Cloud-Dienstleister und -Nutzer gleichermaßen sehen sich mit schwerwiegenden datenschutzrechtlichen Hürden konfrontiert, die zu massiven und inakzeptablen Wettbewerbsnachteilen - zum Beispiel im Vergleich zu den USA - führen. Am Datenschutz führt bei jedem professionellen Cloud-Anbieter kein Weg vorbei: Er ist essenziell für das Kerngeschäft und steht somit ganz oben auf der Prioritätenliste. Deswegen gibt es hier auch diverse Initiativen und Projekte, die sich intensiv mit dem Thema auseinandersetzen. Unterstützung gibt es beispielsweise beim Cloud Privacy Check (CPC), der die gesamte (Datenschutz)Thematik der Nutzung von Cloud Services auf vier Fragestellungen reduziert und 32 Ländergesetze direkt vergleichbar macht. Hilfreich ist zudem das Trusted Cloud Datenschutzprofil (TCDP), das als Prüfstandard für die Datenschutz-Zertifizierung von Cloud-Diensten zum Einsatz kommt und datenschutzrechtliche Anforderungen auf der Seite des Cloud-Anbieters beschreibt. Das TCDP wurde im Rahmen der Initiative Trusted Cloud im Auftrag des Bundesministeriums für Wirtschaft und Energie entwickelt.
Cloud-Anbieter aus Europa und in besonderem Maße aus Deutschland besitzen eine hohe Kompetenz im Umgang mit Datenschutzfragen der Kunden, da sie den selben Rechtsvorgaben unterliegen.
Wo stehen wir heute?
Die Veränderungen durch die fortschreitende Digitalisierung stellt Gesellschaft, Unternehmen und in besonderem Maße Einzelpersonen vor große Herausforderungen. Sei es die ausufernde Kommunikationswelle im WhatsApp-Chat der Kinder, die ungesicherte Webcam im Wohnzimmer, das aufkommende Kreditrating mittels Social-Media-Profilen oder die sich durch den Einsatz von Algorithmen und Automatisierung stark verändernde Arbeitswelt. Das geht vielen zu schnell - und gerne wird der Datenschutz auch als Bremskraftverstärker verwendet.
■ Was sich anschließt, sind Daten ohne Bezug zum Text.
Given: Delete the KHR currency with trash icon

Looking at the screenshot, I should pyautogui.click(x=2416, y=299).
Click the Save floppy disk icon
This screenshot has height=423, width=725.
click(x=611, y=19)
Dabei stellt sich aber zu Recht die Frage, ob es der richtige Weg ist, Innovationen anhand von althergebrachten Betrachtungen zu bewerten und zu regulieren. Mehr als zwanzig Jahre hat es gedauert, um ein Datenschutzgesetz von 1995 umfangreich zu novellieren und es halbwegs zeitgemäß an die heutige Informationsgesellschaft anzupassen. Derweil wurden wichtige Klärungen, beispielsweise der Umgang mit der Safe-Harbour-Vereinbarung, durch Privatklagen und nicht auf Initiative der Datenschutzvertreter herbeigeführt, was schon überraschend ist. Im Kontext des Cloud Computings wurden von manchem Datenschutzverantwortlichen Super-GAU-Szenarien heraufbeschworen und auch heute noch heißt es viel zu oft: "Wenn schon Cloud, dann aber nur eine Private Cloud und am besten mit eigenen Systemen". Eine durchaus gefährliche Empfehlung, denn in vielen Fällen mangelt es an der Kompetenz, solche Systeme angemessen zu schützen - besonders im Konsumentenbereich.